Le Centre de soutien au réseau familial a annoncé hier l'ouverture officielle de son relais-répit et d'un tout nouveau programme destiné aux aidants qui font partie de la «génération sandwich». Sur la photo, on aperçoit sa directrice générale, Suzanne Tardif.

Une aide pour la «génération sandwich»

Le Centre de soutien au réseau familial (CSRF) a profité de la Semaine des aidants naturels pour procéder à l'ouverture officielle de son relais-répit et lancé le tout nouveau programme destiné aux aidants de la «génération sandwich», ces personnes âgées de 45 à 64 ans qui vivent avec des enfants et s'occupent d'un parent âgé.
Le Centre a obtenu un budget de 145 000 $ par année pendant trois ans du gouvernement du Québec et de la Fondation Chagnon pour offrir des services aux aidants qui, en plus de s'occuper de leurs enfants et d'être sur le marché du travail, veillent sur des parents âgés en perte d'autonomie. Ces gens ne pouvaient pas participer aux ateliers offerts par le CSRF sur la prévention de l'épuisement, l'accompagnement en fin de vie et la maladie d'Alzheimer, entre autres., parce qu'ils sont donnés pendant la journée en semaine, alors qu'ils sont au boulot.
La directrice générale du Centre, Suzanne Tardif, insiste sur l'importance de joindre les personnes qui commencent tout juste à s'occuper d'un proche avant qu'elles soient épuisées. «Selon les statistiques, les gens attendent environ sept ans avant de demander de l'aide, alors que la santé de la personne qu'ils soutiennent a vraiment décliné.

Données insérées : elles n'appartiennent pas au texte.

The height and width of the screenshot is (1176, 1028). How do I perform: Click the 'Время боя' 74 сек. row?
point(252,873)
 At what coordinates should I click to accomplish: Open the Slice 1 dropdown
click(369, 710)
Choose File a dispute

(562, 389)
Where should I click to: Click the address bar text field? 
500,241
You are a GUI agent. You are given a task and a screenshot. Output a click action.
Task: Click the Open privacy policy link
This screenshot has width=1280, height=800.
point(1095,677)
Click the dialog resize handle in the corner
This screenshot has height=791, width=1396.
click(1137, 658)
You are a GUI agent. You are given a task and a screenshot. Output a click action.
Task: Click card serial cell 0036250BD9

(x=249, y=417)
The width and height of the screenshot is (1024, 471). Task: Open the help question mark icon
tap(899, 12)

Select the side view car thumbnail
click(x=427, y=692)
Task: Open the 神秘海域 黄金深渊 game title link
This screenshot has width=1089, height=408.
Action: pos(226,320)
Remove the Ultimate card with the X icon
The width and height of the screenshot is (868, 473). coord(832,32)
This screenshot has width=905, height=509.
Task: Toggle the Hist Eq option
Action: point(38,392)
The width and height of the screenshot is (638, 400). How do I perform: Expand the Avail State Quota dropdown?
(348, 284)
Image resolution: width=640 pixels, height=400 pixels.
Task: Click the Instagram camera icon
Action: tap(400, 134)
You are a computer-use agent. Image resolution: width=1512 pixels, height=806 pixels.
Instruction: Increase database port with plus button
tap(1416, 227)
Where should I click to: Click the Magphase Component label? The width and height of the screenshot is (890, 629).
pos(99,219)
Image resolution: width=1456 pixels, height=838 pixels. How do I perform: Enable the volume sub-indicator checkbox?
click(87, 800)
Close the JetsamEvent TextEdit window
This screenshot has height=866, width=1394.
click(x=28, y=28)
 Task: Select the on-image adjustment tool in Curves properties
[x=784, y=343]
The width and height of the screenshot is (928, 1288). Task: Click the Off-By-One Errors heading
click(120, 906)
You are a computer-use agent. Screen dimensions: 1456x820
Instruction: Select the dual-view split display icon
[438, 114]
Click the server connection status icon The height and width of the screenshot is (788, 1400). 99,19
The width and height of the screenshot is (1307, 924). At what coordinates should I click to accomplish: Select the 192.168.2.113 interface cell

Notre but, c'est de rejoindre les gens de bonne heure pour réussir à prévenir l'épuisement», dit-elle.
«C'est triste de voir des gens laisser leur travail ou réduire leurs heures de travail pour s'occuper d'un proche», ajoute-t-elle.
Devenir aidant naturel, c'est aussi souvent une course à obstacles pour des gens qui doivent conjuguer vie de famille, travail et soutien à la personne. Sandra Théberge, la fille d'une aidante, est justement venue témoigner de cela. Ses parents hébergent à la fois sa grand-mère, atteinte de la maladie d'Alzheimer, et la tante qui s'en occupait. Comme sa mère travaille le soir et sa tante le jour, ça assurait une permanence pour veiller sur l'aînée. «Ma mère avait juste quatre heures de sommeil par nuit avant de prendre le relais pour s'occuper de sa mère. Ça a toffé comme ça pendant deux ans. Il y a quelques mois, on a profité du relais-répit. On reçoit l'aide à domicile quelques fois par semaine, c'est très apprécié», témoigne-t-elle.
Du répit
Le centre offre aussi un service de relais-répit, qu'il proposait avant dans d'autres locaux, qui permet à des personnes aidées de se regrouper dans un local pour participer à différentes activités: cuisine, bricolage, activités physiques adaptées et musique. «Ce qui reste le plus longtemps en mémoire chez les personnes qui ont des problèmes cognitifs», rappelle Suzanne Tardif. Ces activités brisent l'isolement des personnes en grande perte d'autonomie, tout en permettant à la personne qui les aide de prendre un peu de repos.
Normand Roy, directeur du service de répit et de soutien au CSRF, aimerait éventuellement que le Centre puisse bénéficier d'un minibus pour aller chercher et reconduire les participants, le manque de moyen de transport empêchant certaines personnes de participer aux ateliers. Les gens atteints de la maladie d'Alzheimer doivent absolument être accompagnés pour utiliser le transport adapté, ce qui complique aussi les choses.